Entries on locating words and elements:
^^^^^^^^
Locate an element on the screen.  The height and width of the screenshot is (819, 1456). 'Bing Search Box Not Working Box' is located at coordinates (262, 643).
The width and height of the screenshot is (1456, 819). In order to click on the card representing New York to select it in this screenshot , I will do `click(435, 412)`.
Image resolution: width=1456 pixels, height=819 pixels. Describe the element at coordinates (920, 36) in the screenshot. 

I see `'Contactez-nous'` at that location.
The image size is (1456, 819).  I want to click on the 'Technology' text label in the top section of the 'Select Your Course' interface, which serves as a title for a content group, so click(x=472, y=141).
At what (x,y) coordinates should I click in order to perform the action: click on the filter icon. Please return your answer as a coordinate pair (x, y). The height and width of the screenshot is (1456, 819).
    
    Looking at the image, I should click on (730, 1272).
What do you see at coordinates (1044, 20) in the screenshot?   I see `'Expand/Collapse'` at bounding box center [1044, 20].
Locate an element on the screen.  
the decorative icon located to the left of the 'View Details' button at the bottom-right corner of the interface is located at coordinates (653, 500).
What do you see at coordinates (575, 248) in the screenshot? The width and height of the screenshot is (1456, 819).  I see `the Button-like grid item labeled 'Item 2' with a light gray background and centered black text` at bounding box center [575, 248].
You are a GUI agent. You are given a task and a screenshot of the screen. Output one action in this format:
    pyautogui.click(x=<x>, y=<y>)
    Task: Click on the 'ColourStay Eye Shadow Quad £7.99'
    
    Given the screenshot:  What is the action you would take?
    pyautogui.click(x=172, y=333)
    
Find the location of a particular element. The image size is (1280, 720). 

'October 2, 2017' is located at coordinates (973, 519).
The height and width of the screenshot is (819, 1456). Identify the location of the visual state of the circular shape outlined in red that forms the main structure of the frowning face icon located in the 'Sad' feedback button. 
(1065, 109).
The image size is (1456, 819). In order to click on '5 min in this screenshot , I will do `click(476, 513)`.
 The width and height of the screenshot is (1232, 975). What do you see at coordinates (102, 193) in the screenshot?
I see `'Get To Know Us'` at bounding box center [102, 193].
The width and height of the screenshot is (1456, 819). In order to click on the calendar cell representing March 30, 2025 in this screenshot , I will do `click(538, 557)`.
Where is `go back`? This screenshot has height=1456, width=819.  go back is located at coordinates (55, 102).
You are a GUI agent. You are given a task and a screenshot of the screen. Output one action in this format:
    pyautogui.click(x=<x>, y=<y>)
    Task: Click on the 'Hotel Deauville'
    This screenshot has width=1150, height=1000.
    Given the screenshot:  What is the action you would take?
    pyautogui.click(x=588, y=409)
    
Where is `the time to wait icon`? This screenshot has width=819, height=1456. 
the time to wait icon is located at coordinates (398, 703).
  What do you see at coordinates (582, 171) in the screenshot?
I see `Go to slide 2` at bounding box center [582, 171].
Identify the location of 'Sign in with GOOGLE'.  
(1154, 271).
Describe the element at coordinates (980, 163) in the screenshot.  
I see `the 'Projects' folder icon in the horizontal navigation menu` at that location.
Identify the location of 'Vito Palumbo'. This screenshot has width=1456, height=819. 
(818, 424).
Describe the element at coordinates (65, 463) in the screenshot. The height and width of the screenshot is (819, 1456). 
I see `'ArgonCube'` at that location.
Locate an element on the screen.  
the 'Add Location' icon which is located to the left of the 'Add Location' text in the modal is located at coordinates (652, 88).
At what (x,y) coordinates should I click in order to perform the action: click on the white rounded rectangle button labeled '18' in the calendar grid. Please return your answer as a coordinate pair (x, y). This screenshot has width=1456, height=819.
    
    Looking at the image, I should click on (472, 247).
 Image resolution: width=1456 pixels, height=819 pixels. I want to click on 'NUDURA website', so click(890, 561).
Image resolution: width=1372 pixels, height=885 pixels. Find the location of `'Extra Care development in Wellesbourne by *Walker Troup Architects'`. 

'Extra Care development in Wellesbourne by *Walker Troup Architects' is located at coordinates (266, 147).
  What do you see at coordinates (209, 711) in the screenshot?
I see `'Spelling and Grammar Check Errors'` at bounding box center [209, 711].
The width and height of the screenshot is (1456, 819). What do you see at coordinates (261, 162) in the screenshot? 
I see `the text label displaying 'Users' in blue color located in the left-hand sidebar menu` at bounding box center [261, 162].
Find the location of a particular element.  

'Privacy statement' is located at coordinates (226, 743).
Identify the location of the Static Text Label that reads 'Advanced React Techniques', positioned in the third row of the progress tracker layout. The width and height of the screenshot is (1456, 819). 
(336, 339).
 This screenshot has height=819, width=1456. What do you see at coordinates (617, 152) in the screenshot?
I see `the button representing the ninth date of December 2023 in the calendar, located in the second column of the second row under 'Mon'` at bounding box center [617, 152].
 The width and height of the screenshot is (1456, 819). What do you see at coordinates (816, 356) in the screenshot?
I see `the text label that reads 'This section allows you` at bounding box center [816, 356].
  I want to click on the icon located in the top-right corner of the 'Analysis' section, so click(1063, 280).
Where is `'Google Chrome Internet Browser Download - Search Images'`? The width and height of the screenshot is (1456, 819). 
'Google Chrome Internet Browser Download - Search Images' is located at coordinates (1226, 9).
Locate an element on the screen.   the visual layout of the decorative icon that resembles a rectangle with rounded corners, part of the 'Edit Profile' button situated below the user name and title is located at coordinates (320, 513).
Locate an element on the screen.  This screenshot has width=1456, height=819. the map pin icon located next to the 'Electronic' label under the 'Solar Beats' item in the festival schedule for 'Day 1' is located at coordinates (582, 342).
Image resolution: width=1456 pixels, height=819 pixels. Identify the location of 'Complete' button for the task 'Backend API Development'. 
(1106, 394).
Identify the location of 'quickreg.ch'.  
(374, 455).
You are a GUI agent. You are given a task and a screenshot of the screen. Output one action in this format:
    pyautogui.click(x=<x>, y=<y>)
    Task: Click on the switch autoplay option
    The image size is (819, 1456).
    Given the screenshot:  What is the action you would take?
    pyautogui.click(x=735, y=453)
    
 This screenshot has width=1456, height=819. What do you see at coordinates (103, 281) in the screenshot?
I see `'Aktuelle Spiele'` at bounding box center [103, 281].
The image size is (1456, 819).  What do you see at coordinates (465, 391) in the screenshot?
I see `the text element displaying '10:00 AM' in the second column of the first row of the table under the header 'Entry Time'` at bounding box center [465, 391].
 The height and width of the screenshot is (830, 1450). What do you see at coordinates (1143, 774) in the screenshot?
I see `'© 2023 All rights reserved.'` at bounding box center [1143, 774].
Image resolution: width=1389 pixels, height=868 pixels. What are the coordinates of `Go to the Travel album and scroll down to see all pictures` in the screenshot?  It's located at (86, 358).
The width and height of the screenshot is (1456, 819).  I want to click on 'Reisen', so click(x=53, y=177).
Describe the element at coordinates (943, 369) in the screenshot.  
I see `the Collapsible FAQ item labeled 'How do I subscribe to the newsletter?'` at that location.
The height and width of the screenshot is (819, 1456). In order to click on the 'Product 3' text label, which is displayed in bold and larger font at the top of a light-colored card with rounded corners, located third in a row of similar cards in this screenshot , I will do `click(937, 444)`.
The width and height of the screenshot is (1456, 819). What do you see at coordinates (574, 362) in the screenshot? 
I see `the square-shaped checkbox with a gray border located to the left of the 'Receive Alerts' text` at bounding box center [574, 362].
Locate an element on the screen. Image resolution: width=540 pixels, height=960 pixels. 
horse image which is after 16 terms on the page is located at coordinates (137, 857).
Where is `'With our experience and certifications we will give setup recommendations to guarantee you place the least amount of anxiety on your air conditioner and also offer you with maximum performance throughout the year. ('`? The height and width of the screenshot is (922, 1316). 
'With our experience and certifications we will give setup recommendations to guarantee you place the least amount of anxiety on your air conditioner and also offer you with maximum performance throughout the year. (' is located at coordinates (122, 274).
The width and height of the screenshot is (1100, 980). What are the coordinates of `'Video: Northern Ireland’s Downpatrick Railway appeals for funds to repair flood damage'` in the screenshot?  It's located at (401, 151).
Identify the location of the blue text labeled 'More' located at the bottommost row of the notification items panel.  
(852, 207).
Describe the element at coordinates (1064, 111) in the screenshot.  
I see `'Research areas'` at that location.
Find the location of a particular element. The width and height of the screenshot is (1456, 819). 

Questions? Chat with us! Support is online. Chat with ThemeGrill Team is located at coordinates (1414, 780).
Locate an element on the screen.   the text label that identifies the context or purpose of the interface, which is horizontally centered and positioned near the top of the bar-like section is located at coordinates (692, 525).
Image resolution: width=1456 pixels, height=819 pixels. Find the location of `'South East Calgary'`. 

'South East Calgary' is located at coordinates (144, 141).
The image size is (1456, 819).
^^^^^^^^
▶ **Problem description**
From the records above, copy each line that contains the string "particular". Treat uppercase and lowercase letters as different.

▶ **Solution to this problem**
Find the location of a particular element. The image size is (1280, 720). 
Find the location of a particular element.  
Find the location of a particular element. The width and height of the screenshot is (1456, 819). 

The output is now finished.